Du gâchis, puisque techniquement, c’est le jour et la nuit. Que de chemin parcouru depuis les premières sorties du projet ! Le jeu de batterie se fait autrement plus fin, plus précis, bourré de
feeling. Les cordes nous offrent des motifs d'une beauté saisissante, perçant tant bien que mal les riffs beaucoup plus communs qui tournent à vide. Ragaillardi par le beau succès d’estime (amplement mérité) de
« Solarité », Amertume a continué de bosser ses instruments, et ça s'entend, plus que jamais. "Les Forges de Pyrène" est probablement l'un des tout meilleurs titres de Caverne, tant les saccades de son introduction, ses
tremolo saisissent d'émotion. "La Mue du Serpent" réserve également de sacrés instants de grâce, mais, comme toujours, noyés dans la redite. Un comble que de tirer en longueur quand son disque est aussi court...

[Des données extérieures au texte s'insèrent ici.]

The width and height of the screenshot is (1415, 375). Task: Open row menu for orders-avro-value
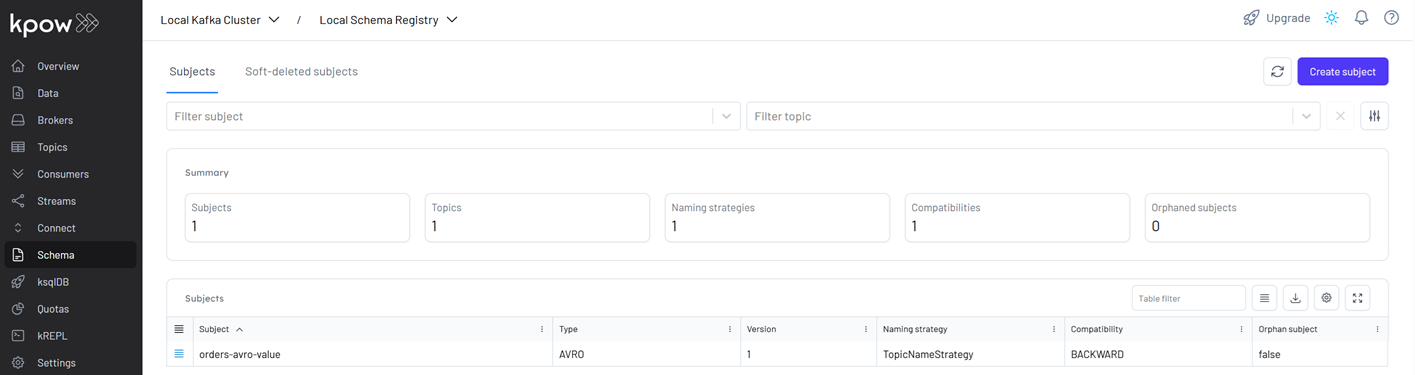pos(179,354)
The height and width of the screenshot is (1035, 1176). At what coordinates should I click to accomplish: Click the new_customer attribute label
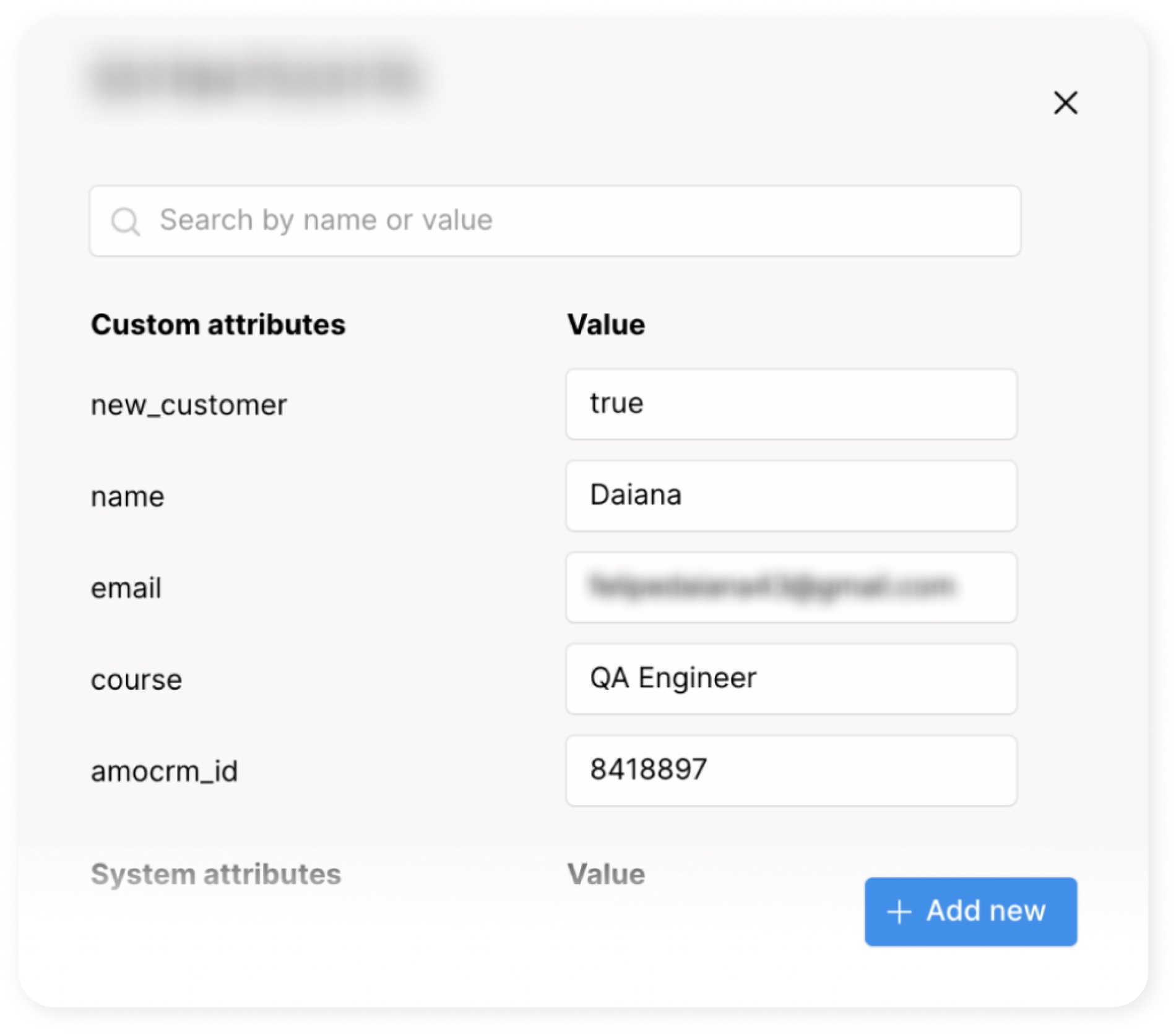click(x=189, y=405)
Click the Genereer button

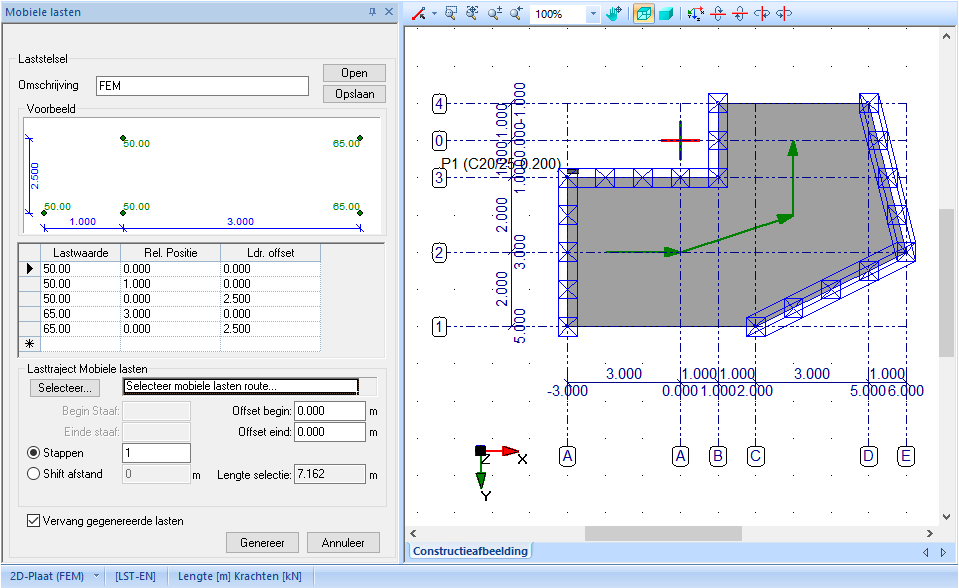pos(262,542)
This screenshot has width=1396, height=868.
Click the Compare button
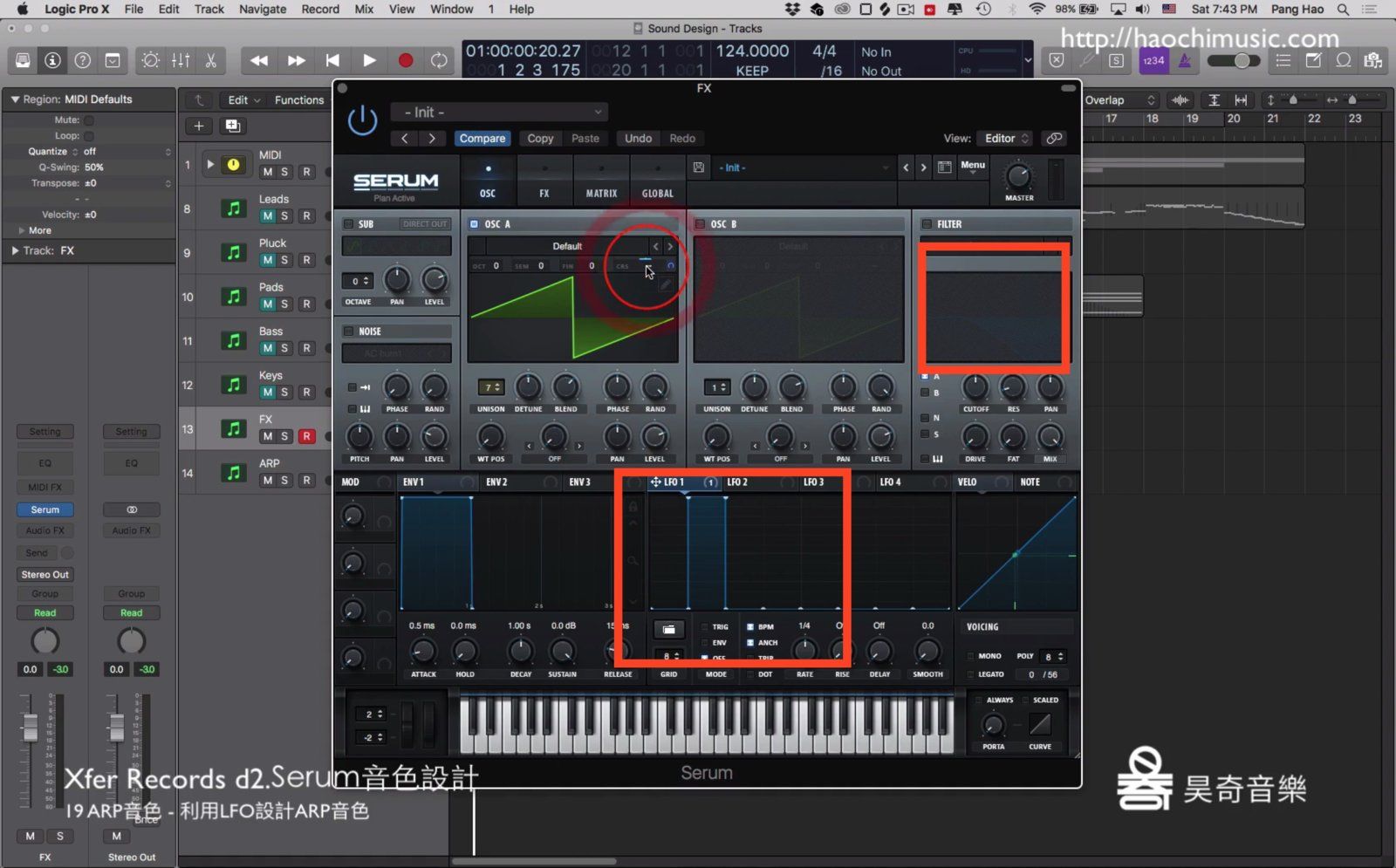coord(482,138)
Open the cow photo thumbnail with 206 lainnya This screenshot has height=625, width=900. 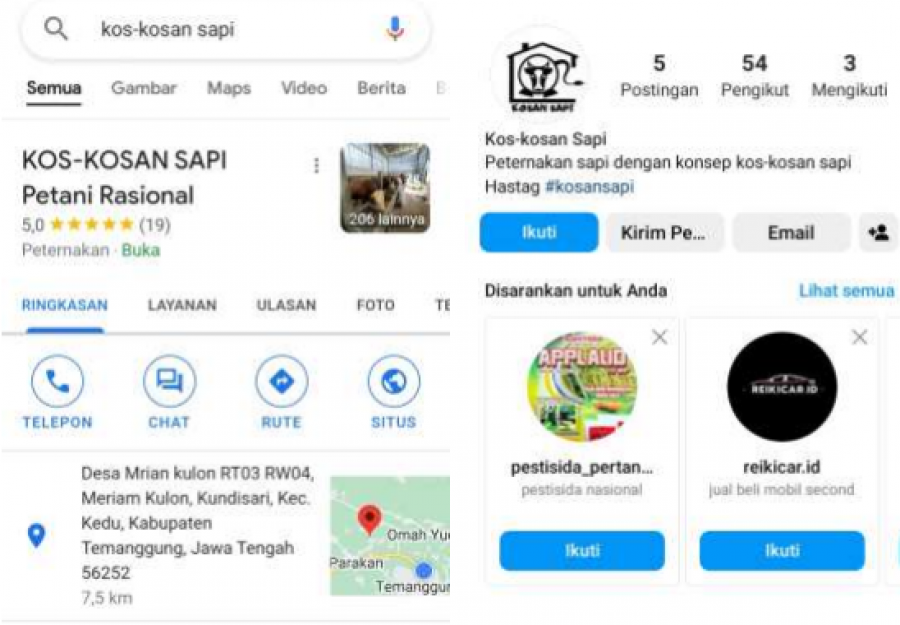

« Omphalos », c’est des outils de pointe, des plans d’architecte et l’un des touts meilleurs ouvriers du bâtiment mis au service de la construction d’un château de sable. Je ne saurai dire si Amertume est fatigué d'avoir tant donné sur sa précédente sortie, ou si le changement d'air qu'il décrit dans les textes de ce dernier opus lui auront fait préférer les randonnées sur les crêtes rocheuses du Sud de la France à la composition. Tout ce que je retiens, c'est la frustration que me procure
« Omphalos », un talent, un potentiel incroyable dilués dans une mer de platitude, dans laquelle flottent, cependant, quelques éclats foudroyants, ceux-là même qui faisaient les plus belles heures d'
« Aux Frontières du Monde » et des deux démos du projet. Dommage, ce sera pour la prochaine.